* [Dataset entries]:
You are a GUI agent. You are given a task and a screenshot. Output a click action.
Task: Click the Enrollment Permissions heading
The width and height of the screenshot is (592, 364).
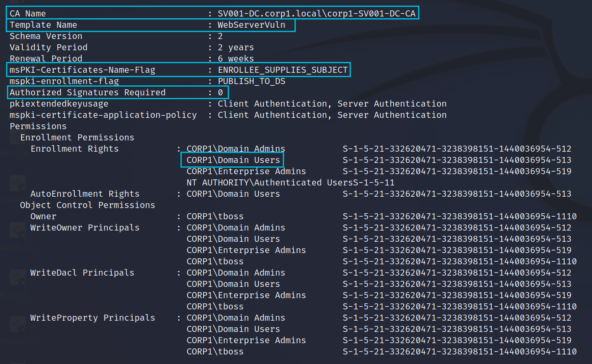point(77,137)
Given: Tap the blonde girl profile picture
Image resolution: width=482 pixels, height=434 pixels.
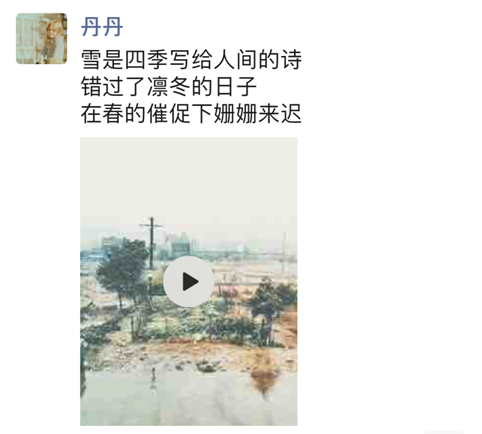Looking at the screenshot, I should pos(41,38).
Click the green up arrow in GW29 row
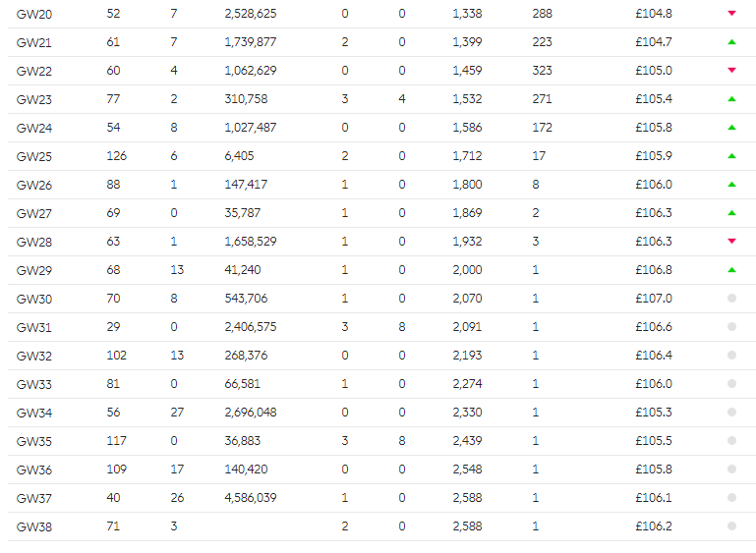Image resolution: width=756 pixels, height=553 pixels. pos(731,270)
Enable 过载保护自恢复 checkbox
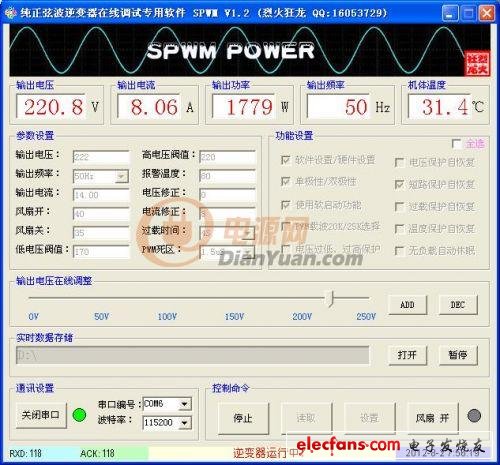The image size is (500, 465). (399, 207)
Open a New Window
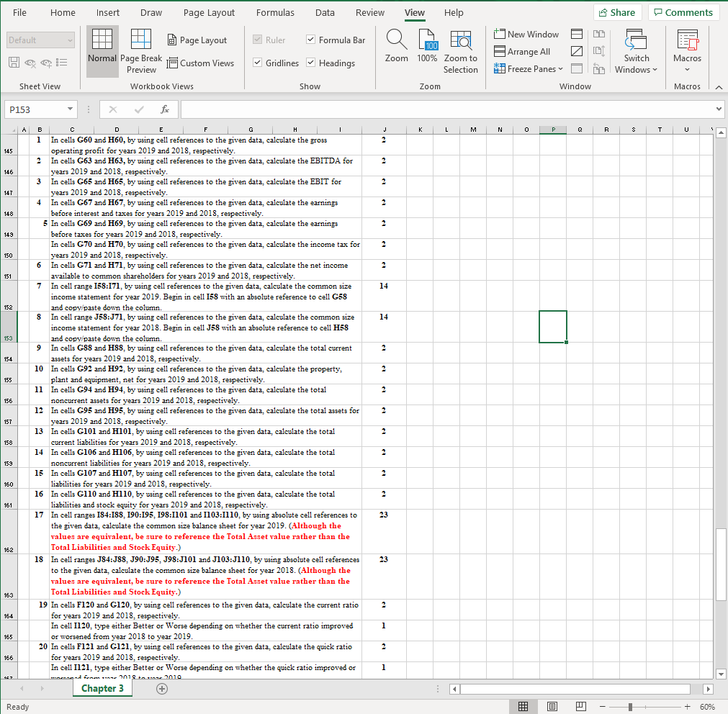 coord(526,34)
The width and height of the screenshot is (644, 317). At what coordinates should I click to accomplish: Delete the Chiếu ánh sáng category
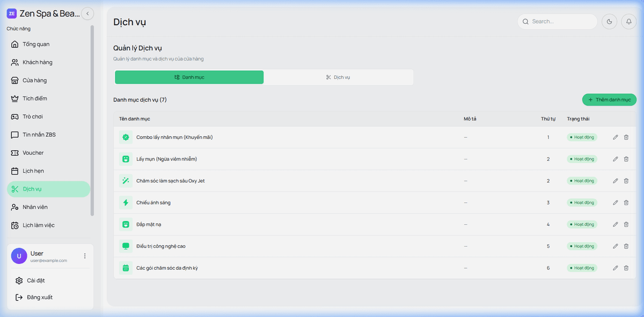626,203
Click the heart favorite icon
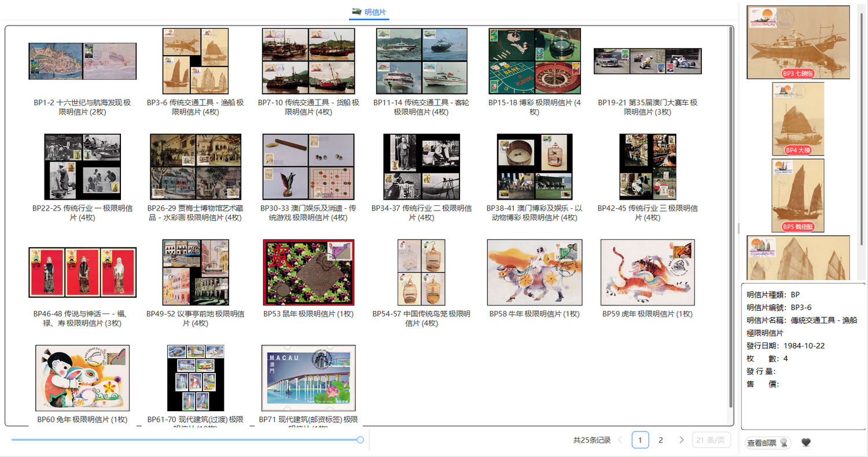 pos(806,443)
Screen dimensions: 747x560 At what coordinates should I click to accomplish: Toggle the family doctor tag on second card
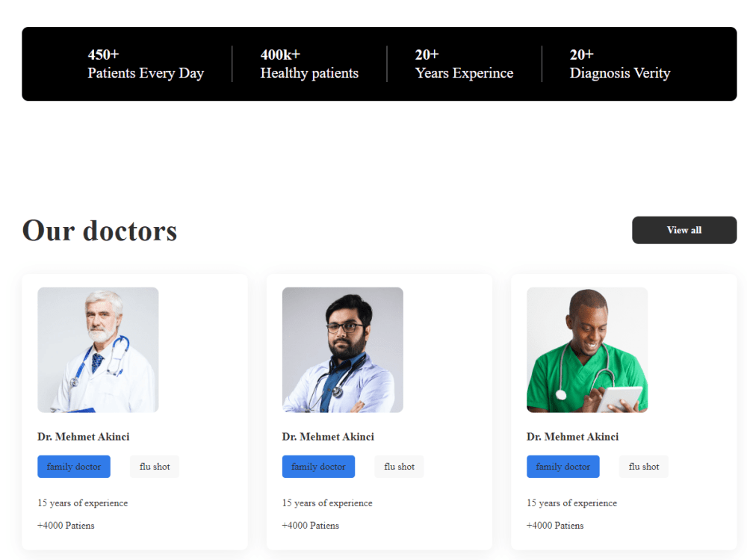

* [What to work on]:
To answer, repeat exactly the lines from the line containing "Task: Click the" through the last line of the data above, leaving out all pictures.

* [Written response]:
Task: Click the Enrollment Permissions heading
The width and height of the screenshot is (592, 364).
point(77,137)
Given: Tap the blonde girl profile picture
Image resolution: width=482 pixels, height=434 pixels.
Looking at the screenshot, I should pos(41,38).
Click the green up arrow in GW29 row
Image resolution: width=756 pixels, height=553 pixels. pos(731,270)
Enable 过载保护自恢复 checkbox
The image size is (500, 465). (399, 207)
Open a New Window
 coord(526,34)
The width and height of the screenshot is (644, 317). At what coordinates should I click to accomplish: Delete the Chiếu ánh sáng category
626,203
Click the heart favorite icon
 pos(806,443)
Screen dimensions: 747x560 At what coordinates should I click to accomplish: Toggle the family doctor tag on second card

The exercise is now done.